**Given records**.
-- -- --

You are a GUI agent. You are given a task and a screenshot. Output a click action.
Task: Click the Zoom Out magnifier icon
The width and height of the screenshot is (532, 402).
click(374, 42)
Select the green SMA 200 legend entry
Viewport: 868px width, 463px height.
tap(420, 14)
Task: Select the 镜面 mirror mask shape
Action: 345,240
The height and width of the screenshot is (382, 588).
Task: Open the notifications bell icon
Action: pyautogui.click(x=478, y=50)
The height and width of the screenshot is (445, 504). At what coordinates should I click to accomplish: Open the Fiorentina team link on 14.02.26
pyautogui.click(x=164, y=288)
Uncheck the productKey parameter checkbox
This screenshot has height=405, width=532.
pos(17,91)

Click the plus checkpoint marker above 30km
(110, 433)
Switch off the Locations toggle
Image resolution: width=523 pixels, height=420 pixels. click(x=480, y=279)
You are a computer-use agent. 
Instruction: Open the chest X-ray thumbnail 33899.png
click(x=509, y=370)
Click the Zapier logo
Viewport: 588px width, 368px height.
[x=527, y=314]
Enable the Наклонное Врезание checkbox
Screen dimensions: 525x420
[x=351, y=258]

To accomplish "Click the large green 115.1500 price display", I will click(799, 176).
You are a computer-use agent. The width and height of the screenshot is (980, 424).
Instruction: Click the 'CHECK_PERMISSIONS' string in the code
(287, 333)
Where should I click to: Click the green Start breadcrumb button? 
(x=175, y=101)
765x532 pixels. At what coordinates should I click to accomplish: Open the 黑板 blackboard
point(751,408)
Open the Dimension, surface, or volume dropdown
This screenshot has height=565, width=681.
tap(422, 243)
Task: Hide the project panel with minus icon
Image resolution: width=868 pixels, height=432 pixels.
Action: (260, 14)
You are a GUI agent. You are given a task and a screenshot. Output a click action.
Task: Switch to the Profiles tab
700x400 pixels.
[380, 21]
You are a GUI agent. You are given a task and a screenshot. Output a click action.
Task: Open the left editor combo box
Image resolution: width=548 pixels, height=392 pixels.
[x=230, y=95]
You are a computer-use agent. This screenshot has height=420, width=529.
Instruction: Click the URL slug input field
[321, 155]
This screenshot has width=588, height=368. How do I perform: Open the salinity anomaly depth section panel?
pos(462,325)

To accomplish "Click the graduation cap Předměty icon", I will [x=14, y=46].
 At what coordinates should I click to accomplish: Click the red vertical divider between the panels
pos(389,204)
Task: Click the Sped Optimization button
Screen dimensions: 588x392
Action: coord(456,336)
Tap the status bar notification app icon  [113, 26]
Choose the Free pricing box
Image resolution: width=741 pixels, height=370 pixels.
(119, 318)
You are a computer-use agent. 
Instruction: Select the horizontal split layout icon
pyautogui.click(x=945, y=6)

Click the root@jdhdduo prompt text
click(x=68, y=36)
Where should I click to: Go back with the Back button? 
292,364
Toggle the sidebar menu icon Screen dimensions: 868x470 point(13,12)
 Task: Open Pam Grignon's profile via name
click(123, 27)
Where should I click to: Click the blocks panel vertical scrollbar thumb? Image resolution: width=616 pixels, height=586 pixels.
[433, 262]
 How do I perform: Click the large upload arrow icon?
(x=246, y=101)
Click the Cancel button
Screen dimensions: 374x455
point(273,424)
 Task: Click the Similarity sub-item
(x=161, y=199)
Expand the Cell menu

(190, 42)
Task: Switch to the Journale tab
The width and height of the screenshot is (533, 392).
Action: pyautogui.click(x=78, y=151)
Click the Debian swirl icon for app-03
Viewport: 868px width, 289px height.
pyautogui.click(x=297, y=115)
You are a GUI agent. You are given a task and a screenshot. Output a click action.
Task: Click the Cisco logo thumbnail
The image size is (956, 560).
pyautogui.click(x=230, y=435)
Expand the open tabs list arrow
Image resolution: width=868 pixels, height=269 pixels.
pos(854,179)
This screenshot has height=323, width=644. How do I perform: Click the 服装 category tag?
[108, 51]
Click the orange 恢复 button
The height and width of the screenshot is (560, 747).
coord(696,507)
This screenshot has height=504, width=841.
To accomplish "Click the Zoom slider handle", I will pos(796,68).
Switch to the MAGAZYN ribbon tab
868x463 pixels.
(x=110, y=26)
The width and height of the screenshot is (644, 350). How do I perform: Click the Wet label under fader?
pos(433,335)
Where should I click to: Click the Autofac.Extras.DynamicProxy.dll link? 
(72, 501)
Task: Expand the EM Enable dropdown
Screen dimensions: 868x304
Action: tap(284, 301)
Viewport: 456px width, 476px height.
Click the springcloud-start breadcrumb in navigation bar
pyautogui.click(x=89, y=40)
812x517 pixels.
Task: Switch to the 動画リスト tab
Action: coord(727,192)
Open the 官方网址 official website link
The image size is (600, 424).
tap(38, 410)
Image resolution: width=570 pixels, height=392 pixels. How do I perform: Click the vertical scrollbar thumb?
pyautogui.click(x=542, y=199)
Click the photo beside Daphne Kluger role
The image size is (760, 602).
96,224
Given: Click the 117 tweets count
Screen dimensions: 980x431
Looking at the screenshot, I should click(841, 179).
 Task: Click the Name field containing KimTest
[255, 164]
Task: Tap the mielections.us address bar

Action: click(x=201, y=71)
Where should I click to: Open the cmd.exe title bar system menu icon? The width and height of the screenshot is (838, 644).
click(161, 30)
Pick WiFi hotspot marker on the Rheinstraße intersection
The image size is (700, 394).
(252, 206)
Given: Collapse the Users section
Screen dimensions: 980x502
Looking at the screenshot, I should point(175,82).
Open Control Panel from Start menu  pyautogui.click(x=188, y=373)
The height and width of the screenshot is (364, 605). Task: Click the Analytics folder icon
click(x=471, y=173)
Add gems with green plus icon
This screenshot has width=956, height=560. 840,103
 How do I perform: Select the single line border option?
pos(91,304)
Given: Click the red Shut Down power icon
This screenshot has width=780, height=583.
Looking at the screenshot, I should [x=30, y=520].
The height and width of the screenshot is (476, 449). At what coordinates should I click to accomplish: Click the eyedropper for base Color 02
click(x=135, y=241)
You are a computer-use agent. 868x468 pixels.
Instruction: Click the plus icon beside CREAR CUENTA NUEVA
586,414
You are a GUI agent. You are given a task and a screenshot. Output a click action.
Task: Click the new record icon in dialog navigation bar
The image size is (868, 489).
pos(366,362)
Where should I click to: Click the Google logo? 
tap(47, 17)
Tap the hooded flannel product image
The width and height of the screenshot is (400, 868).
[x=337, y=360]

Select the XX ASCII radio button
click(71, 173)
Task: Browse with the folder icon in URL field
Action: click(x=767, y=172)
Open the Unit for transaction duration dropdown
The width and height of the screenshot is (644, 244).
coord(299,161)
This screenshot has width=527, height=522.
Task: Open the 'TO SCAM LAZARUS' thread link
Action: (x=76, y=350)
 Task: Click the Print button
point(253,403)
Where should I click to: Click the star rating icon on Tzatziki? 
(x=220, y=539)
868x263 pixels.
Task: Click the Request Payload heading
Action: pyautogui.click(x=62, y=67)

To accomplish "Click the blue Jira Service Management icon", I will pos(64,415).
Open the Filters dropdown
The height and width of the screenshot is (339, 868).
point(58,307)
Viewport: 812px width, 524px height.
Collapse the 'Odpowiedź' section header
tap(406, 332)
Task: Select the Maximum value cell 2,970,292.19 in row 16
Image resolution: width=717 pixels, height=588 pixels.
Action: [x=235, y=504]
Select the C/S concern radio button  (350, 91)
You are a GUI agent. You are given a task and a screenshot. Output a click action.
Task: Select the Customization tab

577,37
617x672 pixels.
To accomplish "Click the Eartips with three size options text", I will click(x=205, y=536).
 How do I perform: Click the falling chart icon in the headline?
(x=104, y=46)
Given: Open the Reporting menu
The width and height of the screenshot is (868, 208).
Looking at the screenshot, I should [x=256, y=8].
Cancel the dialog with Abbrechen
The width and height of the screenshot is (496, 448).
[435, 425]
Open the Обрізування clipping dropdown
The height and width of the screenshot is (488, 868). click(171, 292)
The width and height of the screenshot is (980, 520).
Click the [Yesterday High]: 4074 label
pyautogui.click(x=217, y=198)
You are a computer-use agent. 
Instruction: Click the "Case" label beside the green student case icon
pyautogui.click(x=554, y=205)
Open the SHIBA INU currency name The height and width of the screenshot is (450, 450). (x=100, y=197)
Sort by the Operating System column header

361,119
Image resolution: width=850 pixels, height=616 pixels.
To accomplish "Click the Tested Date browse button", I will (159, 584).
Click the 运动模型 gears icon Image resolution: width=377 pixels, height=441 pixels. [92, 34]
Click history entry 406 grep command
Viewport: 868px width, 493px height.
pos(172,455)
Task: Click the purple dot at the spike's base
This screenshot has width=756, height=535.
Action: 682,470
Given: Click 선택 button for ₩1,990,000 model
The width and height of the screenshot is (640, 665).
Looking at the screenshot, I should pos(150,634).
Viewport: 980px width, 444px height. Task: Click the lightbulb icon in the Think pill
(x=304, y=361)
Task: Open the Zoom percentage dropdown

-- -- --

What you give back should be exactly the lines of the data above from the line with "Screen dimensions: 980x431" through the line with "Given: Collapse the Users section", both of those included, and nothing more.

Screen dimensions: 980x431
Looking at the screenshot, I should click(841, 179).
 Task: Click the Name field containing KimTest
[255, 164]
Task: Tap the mielections.us address bar

Action: click(x=201, y=71)
Where should I click to: Open the cmd.exe title bar system menu icon? The width and height of the screenshot is (838, 644).
click(161, 30)
Pick WiFi hotspot marker on the Rheinstraße intersection
The image size is (700, 394).
(252, 206)
Given: Collapse the Users section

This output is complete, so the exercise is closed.